Directions:
1 - In the article about Santiago Calatrava, switch "tranquil" to "quiet" and write out the stretch from "His fixated eyes" through "in the wind.".
2 - For the article about Santiago Calatrava, say yes or no to each statement and quote the words that decide it: (a) Calatrava is 49 years old. (b) The new centre is to be built on a parking lot at the corner of Church and Gould streets. (c) More than 100 people attended the presentation.

By Michael Friscolanti

It’s as if he has never seen the video before. Gripping a microphone close to the second button of his midnight black blazer, Santiago Calatrava sharply stares at the 46-inch television screen in the southwest corner of Pitman Hall’s cafeteria. A pacifying collection of classical music carries the viewers through frame after frame of his most famous creations, and although the presentation is meant to enlighten the naive crowd, to introduce them to the Spanish-born architect’s legacy, nobody watched more closely than Calatrava himself.

His fixated eyes leap across the screen at visions of the intricate hawk-like frame he created at France’s Lyons Airport, and the simpler triangle bus shelters for the streets of St. Gallen, Switzerland. When compelled, he turns to the crowd of fewer than 100 people sitting in rows of bland wooden chairs and hums into the microphone about how his buildings copy nature’s own mysterious movements. Maybe it’s the flap of a bird’s wing, he intones in his tranquil Spanish accent, or perhaps the way a blade of grass sways in the wind.

It’s been nearly two months since the June day the university selected — or was privileged to sign — the 49-year-old architect to design what is sure to become the campus’ signature building, a 22,557-square-metre Centre for Computing and Engineering to be erected on the parking lot at the corner of Church and Gould streets. When finished, it will house nearly 2,200 students in computer science and aerospace, electrical and civil engineering. Calatrava has travelled from his Switzerland office to show neighbourhood residents a preliminary model of that edifice, one with a spiraling 33-storey tower sprouting from a main, four-floor structure.

But the architect has left the model for the end of his presentation, and as his promotional video lingers on, the crowd begins to rustle. The delay doesn’t go well with Pirman Hall’s uncanny ability to trap the scorching heat and humidity of this late-July evening. Many of those gathered are already hot and bothered over what Calatrava proposes — his creation could block the pristine views they enjoy from their lofts at the Merchandise Building on Dalhousie Street. It also doesn’t help that Calatrava, already a soft-spoken man, seems to refuse to speak into the microphone. In fits of desperation, downtown city councillor Kyle Rae, arms folded over a stark blue dress shirt that covers his chunky frame, repeatedly yells at the Spaniard to speak into the mic.

It’s not the scene that members of Ryerson’s administration, lined up against the room’s green north wall, has been hoping for. The architect doesn’t appear worried, oblivious to the anxious crowd. He’s too focused on the video, even though he’s probably already seen it dozens of times. And why should he worry about the crowd? Calatrava knows he represents what the university — and the city — so desperately wants. In a campus and surrounding neighbourhood known for brick-and-mortar boxes and simple up-and-down design, Calatrava is a potential saviour. “It is important to appreciate that I devote myself entirely to each separate project and pursue it systematically and consistently,” reads his official design approach. If Calatrava’s past projects suggest anything, it’s that he has the charm and celebrity to seduce his clients into completely believing his plans. And even though university administrators don’t even know if they can afford the building they’ve promised to the government, chances are they too will fall into Calatrava’s seductive clutches, doing everything they can to erect a truly definitive building  — no matter how long the construction takes or what the price tag is.

Source data:
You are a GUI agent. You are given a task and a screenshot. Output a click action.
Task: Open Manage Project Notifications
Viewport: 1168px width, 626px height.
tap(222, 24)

Outputs for the tasks:
1 -
His fixated eyes leap across the screen at visions of the intricate hawk-like frame he created at France’s Lyons Airport, and the simpler triangle bus shelters for the streets of St. Gallen, Switzerland. When compelled, he turns to the crowd of fewer than 100 people sitting in rows of bland wooden chairs and hums into the microphone about how his buildings copy nature’s own mysterious movements. Maybe it’s the flap of a bird’s wing, he intones in his quiet Spanish accent, or perhaps the way a blade of grass sways in the wind.

2 -
(a) Yes: "the 49-year-old architect"
(b) Yes: "to be erected on the parking lot at the corner of Church and Gould streets"
(c) No: "the crowd of fewer than 100 people"